Abstract

T-cell Brazil project started in April 2017 an ambispective study focusing to collecting epidemiological and clinical data from the most frequent subtypes of PTCL, among them the ATL. As of July 2022 T-cell Brazil database contained 81 (16%) ATL out of 520 registered cases. Our goals are to describe demographic and clinical features, analyze the overall and progression-free survival (OS and PFS), and try to identify factors that could influence outcome. Brazilian Registry using REDcap Platform by Vanderbilt realized descriptive and bivariate analyses, then it was applied Kaplan-Meier method and log-rank test to obtain survival estimates, and besides that, it was used the Cox Regression to identify any factor that could influence the OS and PFS. The median age was 52 years (24-91); 32 (39%) male; the majority of clinical subtypes were 52% lymphoma type; 81% received chemotherapy.

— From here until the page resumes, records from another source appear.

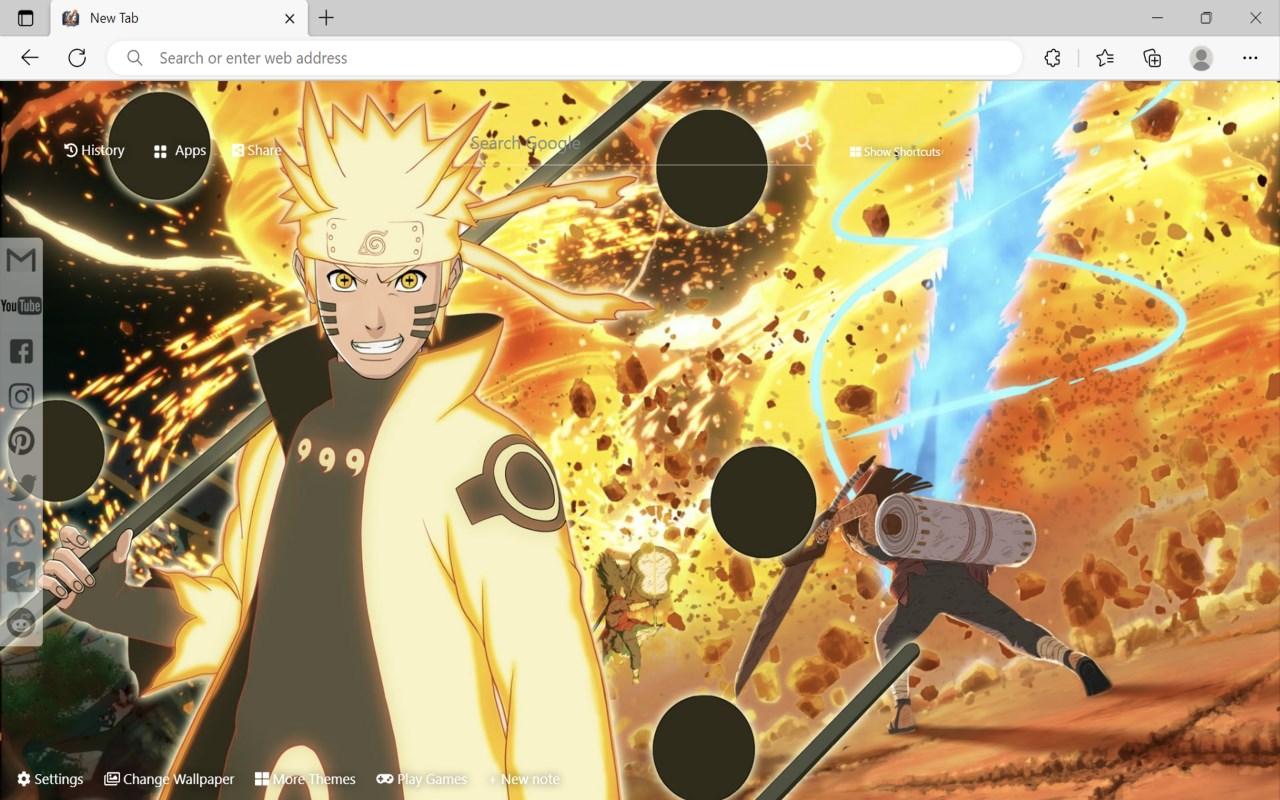
Task: Open Facebook from the sidebar
Action: click(x=21, y=350)
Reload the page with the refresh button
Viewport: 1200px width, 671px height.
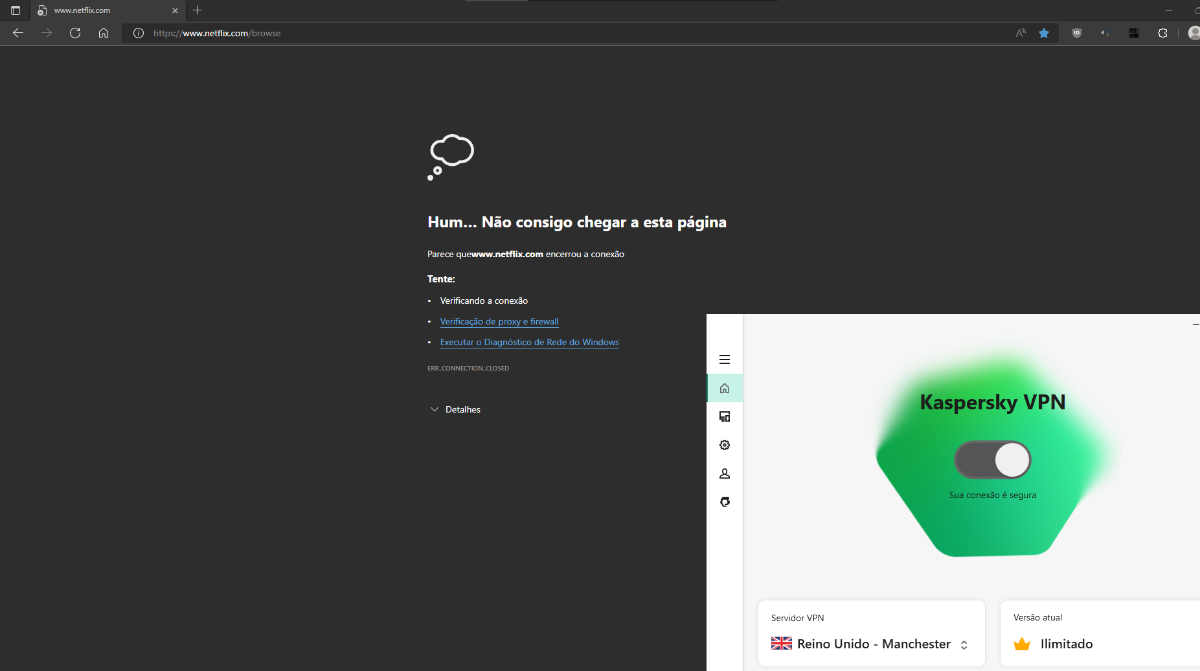(x=75, y=33)
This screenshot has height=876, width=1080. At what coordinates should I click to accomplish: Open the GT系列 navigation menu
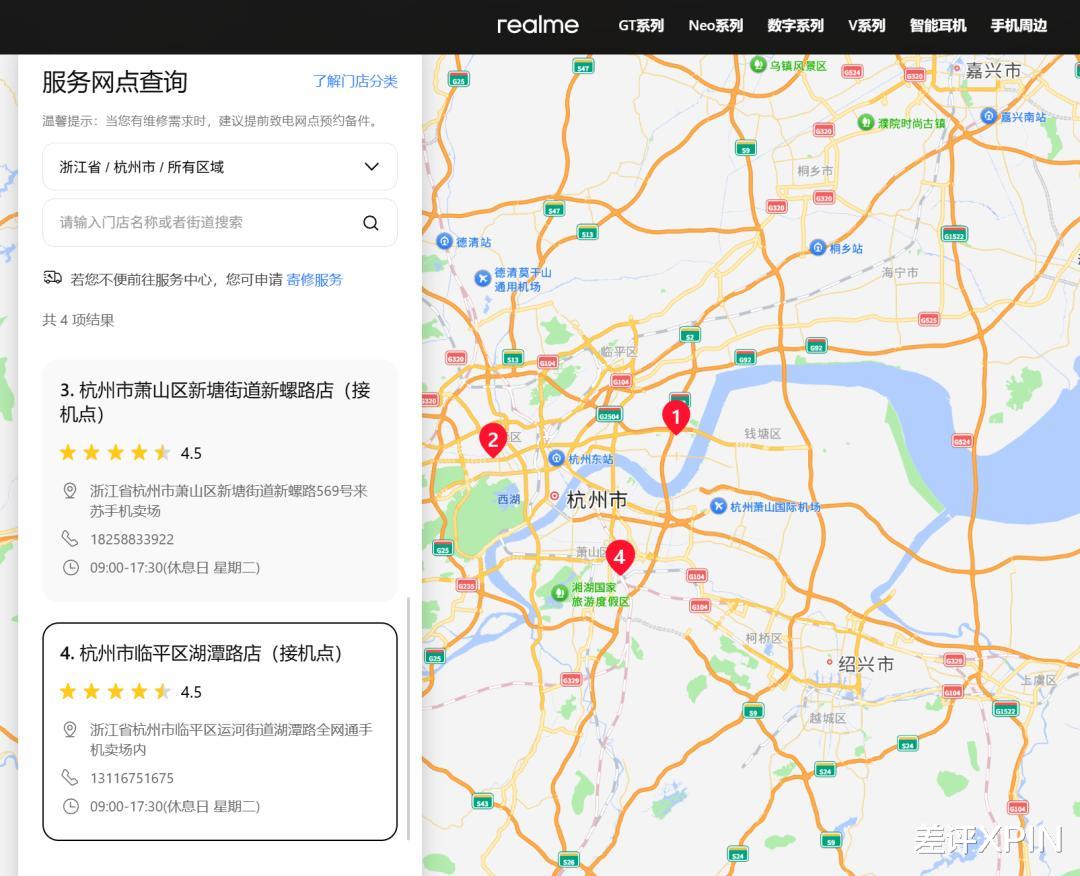point(640,26)
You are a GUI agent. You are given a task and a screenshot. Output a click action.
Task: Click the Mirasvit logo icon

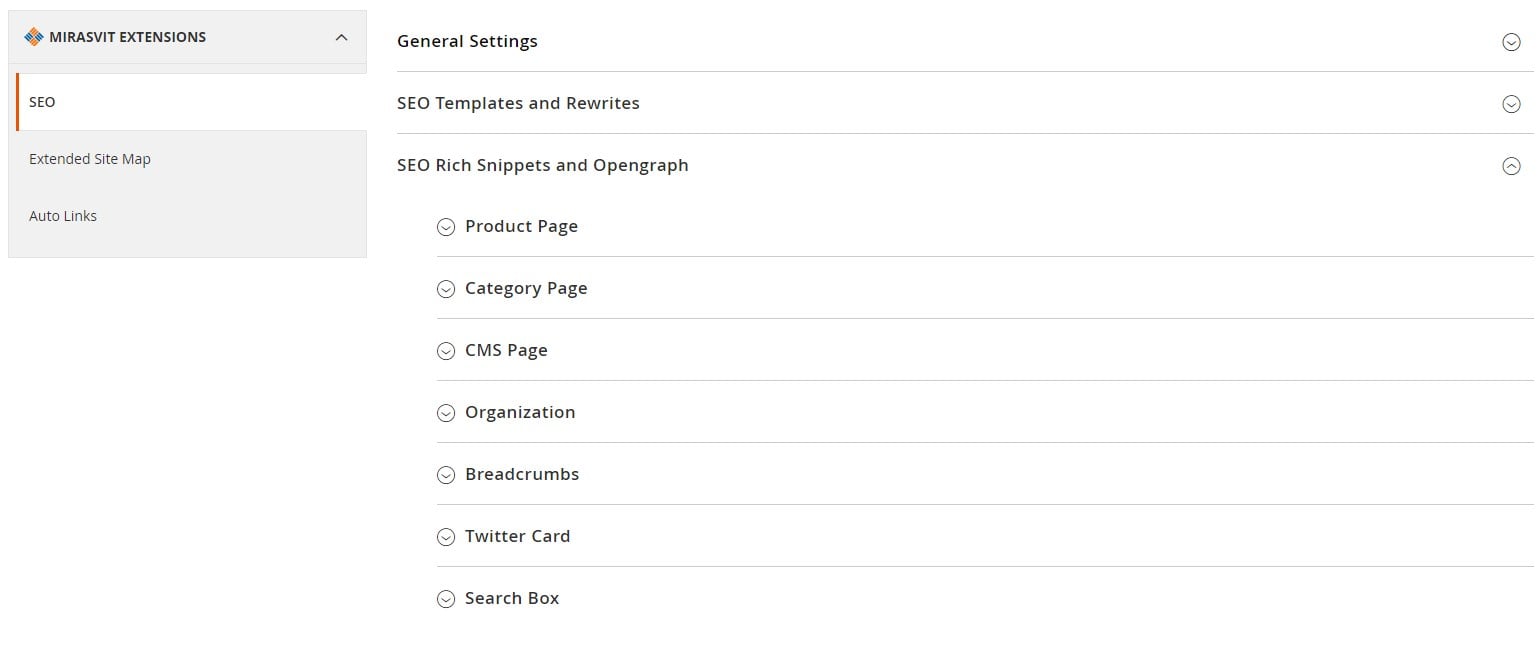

The best response assessment after first-line treatment was: progression or no response in 31%; 26% complete response; 21% partial response, 21% not available (NA) due to death or on treatment; 34% of patients were alive and the 24-month OS and PFS was 33% and 21%, respectively. As predictors for PFS and OS were B symptom and elevated LDH values. This study, even recognizing a limited sample size, highlights the poor prognosis associated with ATL, mainly acute and lymphoma type, with high mortality rates. Hence, apparently, a good shot, it would be one of the bases for the prevention of ATL to establish a disease entity of “chronic active HTLV-1 infection” that defines high-risk carriers for ATL development, and then, enables preventive intervention.